§ MATERIAL PROVIDED
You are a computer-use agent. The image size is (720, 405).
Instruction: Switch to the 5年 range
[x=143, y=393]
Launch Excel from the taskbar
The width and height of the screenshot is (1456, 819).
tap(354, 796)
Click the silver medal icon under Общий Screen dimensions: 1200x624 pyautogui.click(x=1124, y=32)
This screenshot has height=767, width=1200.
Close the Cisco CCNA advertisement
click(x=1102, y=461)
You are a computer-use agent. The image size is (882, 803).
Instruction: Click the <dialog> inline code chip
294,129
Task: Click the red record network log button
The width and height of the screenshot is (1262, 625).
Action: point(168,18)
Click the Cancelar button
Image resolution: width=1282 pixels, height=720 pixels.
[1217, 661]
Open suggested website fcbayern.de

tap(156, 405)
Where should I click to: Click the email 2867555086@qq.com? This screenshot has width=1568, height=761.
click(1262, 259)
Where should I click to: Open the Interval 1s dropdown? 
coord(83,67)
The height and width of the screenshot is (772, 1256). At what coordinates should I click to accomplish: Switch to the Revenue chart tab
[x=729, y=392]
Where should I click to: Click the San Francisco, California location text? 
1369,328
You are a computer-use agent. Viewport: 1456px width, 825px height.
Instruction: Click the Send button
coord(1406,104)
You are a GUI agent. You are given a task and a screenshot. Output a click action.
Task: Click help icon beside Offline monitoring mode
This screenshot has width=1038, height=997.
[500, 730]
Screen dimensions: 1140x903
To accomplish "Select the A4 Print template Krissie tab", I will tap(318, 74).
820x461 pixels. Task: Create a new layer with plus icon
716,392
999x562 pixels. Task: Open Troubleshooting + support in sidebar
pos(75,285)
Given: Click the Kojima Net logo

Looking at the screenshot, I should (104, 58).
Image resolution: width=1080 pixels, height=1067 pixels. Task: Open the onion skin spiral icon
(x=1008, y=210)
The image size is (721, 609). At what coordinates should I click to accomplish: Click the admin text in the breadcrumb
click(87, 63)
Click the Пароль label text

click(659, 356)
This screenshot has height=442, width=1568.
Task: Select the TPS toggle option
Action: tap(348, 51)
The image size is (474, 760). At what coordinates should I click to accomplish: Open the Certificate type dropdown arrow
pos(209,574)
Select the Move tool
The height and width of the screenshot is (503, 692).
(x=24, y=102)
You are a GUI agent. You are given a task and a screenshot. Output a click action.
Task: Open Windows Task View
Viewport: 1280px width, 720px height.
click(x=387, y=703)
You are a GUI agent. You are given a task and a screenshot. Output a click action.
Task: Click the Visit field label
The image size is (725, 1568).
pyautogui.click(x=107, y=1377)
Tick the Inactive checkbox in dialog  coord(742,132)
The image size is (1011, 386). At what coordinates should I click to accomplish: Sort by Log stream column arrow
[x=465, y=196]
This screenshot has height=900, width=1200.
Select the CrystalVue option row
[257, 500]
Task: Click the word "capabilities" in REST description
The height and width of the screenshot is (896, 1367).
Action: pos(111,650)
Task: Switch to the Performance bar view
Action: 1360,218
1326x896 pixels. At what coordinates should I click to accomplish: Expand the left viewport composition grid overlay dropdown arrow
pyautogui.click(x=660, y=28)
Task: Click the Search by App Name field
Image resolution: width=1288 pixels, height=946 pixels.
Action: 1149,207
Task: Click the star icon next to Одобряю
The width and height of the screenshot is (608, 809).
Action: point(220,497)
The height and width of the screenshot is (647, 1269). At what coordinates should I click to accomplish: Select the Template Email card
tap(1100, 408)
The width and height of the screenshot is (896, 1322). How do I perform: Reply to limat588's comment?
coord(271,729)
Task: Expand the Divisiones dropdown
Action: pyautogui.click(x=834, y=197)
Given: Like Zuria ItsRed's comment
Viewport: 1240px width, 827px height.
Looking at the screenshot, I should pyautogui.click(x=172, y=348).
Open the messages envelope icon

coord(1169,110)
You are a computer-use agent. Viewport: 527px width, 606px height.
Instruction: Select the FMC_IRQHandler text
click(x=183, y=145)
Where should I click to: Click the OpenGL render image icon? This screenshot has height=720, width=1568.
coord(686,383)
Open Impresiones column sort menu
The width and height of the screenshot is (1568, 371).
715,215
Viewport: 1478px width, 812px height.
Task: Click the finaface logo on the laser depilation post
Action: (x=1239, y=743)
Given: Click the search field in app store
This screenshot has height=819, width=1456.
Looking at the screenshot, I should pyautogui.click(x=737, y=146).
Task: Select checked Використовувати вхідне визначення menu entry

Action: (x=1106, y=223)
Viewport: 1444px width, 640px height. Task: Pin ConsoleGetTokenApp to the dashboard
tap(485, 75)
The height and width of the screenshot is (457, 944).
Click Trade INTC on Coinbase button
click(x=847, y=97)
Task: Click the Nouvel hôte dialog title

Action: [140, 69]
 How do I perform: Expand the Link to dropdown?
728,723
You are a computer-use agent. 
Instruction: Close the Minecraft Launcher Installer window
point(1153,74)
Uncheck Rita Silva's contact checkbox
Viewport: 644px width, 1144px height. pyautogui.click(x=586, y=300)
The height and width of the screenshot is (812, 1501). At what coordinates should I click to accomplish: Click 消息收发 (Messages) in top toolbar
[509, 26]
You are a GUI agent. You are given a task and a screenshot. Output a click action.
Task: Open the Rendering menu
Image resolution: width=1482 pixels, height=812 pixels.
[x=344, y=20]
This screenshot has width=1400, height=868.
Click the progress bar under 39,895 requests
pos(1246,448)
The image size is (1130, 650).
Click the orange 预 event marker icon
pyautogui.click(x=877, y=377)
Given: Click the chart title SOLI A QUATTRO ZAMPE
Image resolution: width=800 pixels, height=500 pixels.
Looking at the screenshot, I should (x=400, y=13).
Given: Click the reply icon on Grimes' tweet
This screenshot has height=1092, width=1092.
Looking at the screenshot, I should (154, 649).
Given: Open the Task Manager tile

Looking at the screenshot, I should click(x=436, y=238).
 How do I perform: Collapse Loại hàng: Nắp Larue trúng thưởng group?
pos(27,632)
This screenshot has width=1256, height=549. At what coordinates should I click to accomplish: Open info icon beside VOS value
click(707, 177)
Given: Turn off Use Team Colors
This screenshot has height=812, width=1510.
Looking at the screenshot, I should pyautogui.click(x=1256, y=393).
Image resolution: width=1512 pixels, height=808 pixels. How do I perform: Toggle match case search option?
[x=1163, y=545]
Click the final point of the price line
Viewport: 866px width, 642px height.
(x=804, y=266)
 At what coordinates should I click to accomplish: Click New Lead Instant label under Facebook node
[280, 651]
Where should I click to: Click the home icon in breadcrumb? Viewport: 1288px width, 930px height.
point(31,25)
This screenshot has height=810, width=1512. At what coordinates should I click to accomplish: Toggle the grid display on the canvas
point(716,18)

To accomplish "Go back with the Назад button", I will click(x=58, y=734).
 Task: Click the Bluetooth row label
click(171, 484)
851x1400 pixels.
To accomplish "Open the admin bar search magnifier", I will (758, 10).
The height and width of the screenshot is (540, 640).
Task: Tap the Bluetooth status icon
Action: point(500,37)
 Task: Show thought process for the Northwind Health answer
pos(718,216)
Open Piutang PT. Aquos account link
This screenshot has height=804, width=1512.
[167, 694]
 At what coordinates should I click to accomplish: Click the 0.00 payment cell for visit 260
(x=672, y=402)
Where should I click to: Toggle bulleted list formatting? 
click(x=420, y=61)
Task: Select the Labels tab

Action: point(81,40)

§ WHAT THE EXERCISE ASKS
Output every line of the items above as a Markdown table with the columns No. and Text, giving each line its own numbered row and omitting blank lines.

§ SOLVED PROBLEM
| No. | Text |
|---|---|
| 1 | You are a computer-use agent. The image size is (720, 405). |
| 2 | Instruction: Switch to the 5年 range |
| 3 | [x=143, y=393] |
| 4 | Launch Excel from the taskbar |
| 5 | The width and height of the screenshot is (1456, 819). |
| 6 | tap(354, 796) |
| 7 | Click the silver medal icon under Общий Screen dimensions: 1200x624 pyautogui.click(x=1124, y=32) |
| 8 | This screenshot has height=767, width=1200. |
| 9 | Close the Cisco CCNA advertisement |
| 10 | click(x=1102, y=461) |
| 11 | You are a computer-use agent. The image size is (882, 803). |
| 12 | Instruction: Click the <dialog> inline code chip |
| 13 | 294,129 |
| 14 | Task: Click the red record network log button |
| 15 | The width and height of the screenshot is (1262, 625). |
| 16 | Action: point(168,18) |
| 17 | Click the Cancelar button |
| 18 | Image resolution: width=1282 pixels, height=720 pixels. |
| 19 | [1217, 661] |
| 20 | Open suggested website fcbayern.de |
| 21 | tap(156, 405) |
| 22 | Where should I click to: Click the email 2867555086@qq.com? This screenshot has width=1568, height=761. |
| 23 | click(1262, 259) |
| 24 | Where should I click to: Open the Interval 1s dropdown?  |
| 25 | coord(83,67) |
| 26 | The height and width of the screenshot is (772, 1256). At what coordinates should I click to accomplish: Switch to the Revenue chart tab |
| 27 | [x=729, y=392] |
| 28 | Where should I click to: Click the San Francisco, California location text?  |
| 29 | 1369,328 |
| 30 | You are a computer-use agent. Viewport: 1456px width, 825px height. |
| 31 | Instruction: Click the Send button |
| 32 | coord(1406,104) |
| 33 | You are a GUI agent. You are given a task and a screenshot. Output a click action. |
| 34 | Task: Click help icon beside Offline monitoring mode |
| 35 | This screenshot has width=1038, height=997. |
| 36 | [500, 730] |
| 37 | Screen dimensions: 1140x903 |
| 38 | To accomplish "Select the A4 Print template Krissie tab", I will tap(318, 74). |
| 39 | 820x461 pixels. Task: Create a new layer with plus icon |
| 40 | 716,392 |
| 41 | 999x562 pixels. Task: Open Troubleshooting + support in sidebar |
| 42 | pos(75,285) |
| 43 | Given: Click the Kojima Net logo |
| 44 | Looking at the screenshot, I should (104, 58). |
| 45 | Image resolution: width=1080 pixels, height=1067 pixels. Task: Open the onion skin spiral icon |
| 46 | (x=1008, y=210) |
| 47 | The image size is (721, 609). At what coordinates should I click to accomplish: Click the admin text in the breadcrumb |
| 48 | click(87, 63) |
| 49 | Click the Пароль label text |
| 50 | click(659, 356) |
| 51 | This screenshot has height=442, width=1568. |
| 52 | Task: Select the TPS toggle option |
| 53 | Action: tap(348, 51) |
| 54 | The image size is (474, 760). At what coordinates should I click to accomplish: Open the Certificate type dropdown arrow |
| 55 | pos(209,574) |
| 56 | Select the Move tool |
| 57 | The height and width of the screenshot is (503, 692). |
| 58 | (x=24, y=102) |
| 59 | You are a GUI agent. You are given a task and a screenshot. Output a click action. |
| 60 | Task: Open Windows Task View |
| 61 | Viewport: 1280px width, 720px height. |
| 62 | click(x=387, y=703) |
| 63 | You are a GUI agent. You are given a task and a screenshot. Output a click action. |
| 64 | Task: Click the Visit field label |
| 65 | The image size is (725, 1568). |
| 66 | pyautogui.click(x=107, y=1377) |
| 67 | Tick the Inactive checkbox in dialog  coord(742,132) |
| 68 | The image size is (1011, 386). At what coordinates should I click to accomplish: Sort by Log stream column arrow |
| 69 | [x=465, y=196] |
| 70 | This screenshot has height=900, width=1200. |
| 71 | Select the CrystalVue option row |
| 72 | [257, 500] |
| 73 | Task: Click the word "capabilities" in REST description |
| 74 | The height and width of the screenshot is (896, 1367). |
| 75 | Action: pos(111,650) |
| 76 | Task: Switch to the Performance bar view |
| 77 | Action: 1360,218 |
| 78 | 1326x896 pixels. At what coordinates should I click to accomplish: Expand the left viewport composition grid overlay dropdown arrow |
| 79 | pyautogui.click(x=660, y=28) |
| 80 | Task: Click the Search by App Name field |
| 81 | Image resolution: width=1288 pixels, height=946 pixels. |
| 82 | Action: 1149,207 |
| 83 | Task: Click the star icon next to Одобряю |
| 84 | The width and height of the screenshot is (608, 809). |
| 85 | Action: point(220,497) |
| 86 | The height and width of the screenshot is (647, 1269). At what coordinates should I click to accomplish: Select the Template Email card |
| 87 | tap(1100, 408) |
| 88 | The width and height of the screenshot is (896, 1322). How do I perform: Reply to limat588's comment? |
| 89 | coord(271,729) |
| 90 | Task: Expand the Divisiones dropdown |
| 91 | Action: pyautogui.click(x=834, y=197) |
| 92 | Given: Like Zuria ItsRed's comment |
| 93 | Viewport: 1240px width, 827px height. |
| 94 | Looking at the screenshot, I should pyautogui.click(x=172, y=348). |
| 95 | Open the messages envelope icon |
| 96 | coord(1169,110) |
| 97 | You are a computer-use agent. Viewport: 527px width, 606px height. |
| 98 | Instruction: Select the FMC_IRQHandler text |
| 99 | click(x=183, y=145) |
| 100 | Where should I click to: Click the OpenGL render image icon? This screenshot has height=720, width=1568. |
| 101 | coord(686,383) |
| 102 | Open Impresiones column sort menu |
| 103 | The width and height of the screenshot is (1568, 371). |
| 104 | 715,215 |
| 105 | Viewport: 1478px width, 812px height. |
| 106 | Task: Click the finaface logo on the laser depilation post |
| 107 | Action: (x=1239, y=743) |
| 108 | Given: Click the search field in app store |
| 109 | This screenshot has height=819, width=1456. |
| 110 | Looking at the screenshot, I should pyautogui.click(x=737, y=146). |
| 111 | Task: Select checked Використовувати вхідне визначення menu entry |
| 112 | Action: (x=1106, y=223) |
| 113 | Viewport: 1444px width, 640px height. Task: Pin ConsoleGetTokenApp to the dashboard |
| 114 | tap(485, 75) |
| 115 | The height and width of the screenshot is (457, 944). |
| 116 | Click Trade INTC on Coinbase button |
| 117 | click(x=847, y=97) |
| 118 | Task: Click the Nouvel hôte dialog title |
| 119 | Action: [140, 69] |
| 120 |  How do I perform: Expand the Link to dropdown? |
| 121 | 728,723 |
| 122 | You are a computer-use agent.  |
| 123 | Instruction: Close the Minecraft Launcher Installer window |
| 124 | point(1153,74) |
| 125 | Uncheck Rita Silva's contact checkbox |
| 126 | Viewport: 644px width, 1144px height. pyautogui.click(x=586, y=300) |
| 127 | The height and width of the screenshot is (812, 1501). At what coordinates should I click to accomplish: Click 消息收发 (Messages) in top toolbar |
| 128 | [509, 26] |
| 129 | You are a GUI agent. You are given a task and a screenshot. Output a click action. |
| 130 | Task: Open the Rendering menu |
| 131 | Image resolution: width=1482 pixels, height=812 pixels. |
| 132 | [x=344, y=20] |
| 133 | This screenshot has width=1400, height=868. |
| 134 | Click the progress bar under 39,895 requests |
| 135 | pos(1246,448) |
| 136 | The image size is (1130, 650). |
| 137 | Click the orange 预 event marker icon |
| 138 | pyautogui.click(x=877, y=377) |
| 139 | Given: Click the chart title SOLI A QUATTRO ZAMPE |
| 140 | Image resolution: width=800 pixels, height=500 pixels. |
| 141 | Looking at the screenshot, I should (x=400, y=13). |
| 142 | Given: Click the reply icon on Grimes' tweet |
| 143 | This screenshot has height=1092, width=1092. |
| 144 | Looking at the screenshot, I should (154, 649). |
| 145 | Given: Open the Task Manager tile |
| 146 | Looking at the screenshot, I should click(x=436, y=238). |
| 147 |  How do I perform: Collapse Loại hàng: Nắp Larue trúng thưởng group? |
| 148 | pos(27,632) |
| 149 | This screenshot has width=1256, height=549. At what coordinates should I click to accomplish: Open info icon beside VOS value |
| 150 | click(707, 177) |
| 151 | Given: Turn off Use Team Colors |
| 152 | This screenshot has height=812, width=1510. |
| 153 | Looking at the screenshot, I should pyautogui.click(x=1256, y=393). |
| 154 | Image resolution: width=1512 pixels, height=808 pixels. How do I perform: Toggle match case search option? |
| 155 | [x=1163, y=545] |
| 156 | Click the final point of the price line |
| 157 | Viewport: 866px width, 642px height. |
| 158 | (x=804, y=266) |
| 159 |  At what coordinates should I click to accomplish: Click New Lead Instant label under Facebook node |
| 160 | [280, 651] |
| 161 | Where should I click to: Click the home icon in breadcrumb? Viewport: 1288px width, 930px height. |
| 162 | point(31,25) |
| 163 | This screenshot has height=810, width=1512. At what coordinates should I click to accomplish: Toggle the grid display on the canvas |
| 164 | point(716,18) |
| 165 | To accomplish "Go back with the Назад button", I will click(x=58, y=734). |
| 166 |  Task: Click the Bluetooth row label |
| 167 | click(171, 484) |
| 168 | 851x1400 pixels. |
| 169 | To accomplish "Open the admin bar search magnifier", I will (758, 10). |
| 170 | The height and width of the screenshot is (540, 640). |
| 171 | Task: Tap the Bluetooth status icon |
| 172 | Action: point(500,37) |
| 173 |  Task: Show thought process for the Northwind Health answer |
| 174 | pos(718,216) |
| 175 | Open Piutang PT. Aquos account link |
| 176 | This screenshot has height=804, width=1512. |
| 177 | [167, 694] |
| 178 |  At what coordinates should I click to accomplish: Click the 0.00 payment cell for visit 260 |
| 179 | (x=672, y=402) |
| 180 | Where should I click to: Toggle bulleted list formatting?  |
| 181 | click(x=420, y=61) |
| 182 | Task: Select the Labels tab |
| 183 | Action: point(81,40) |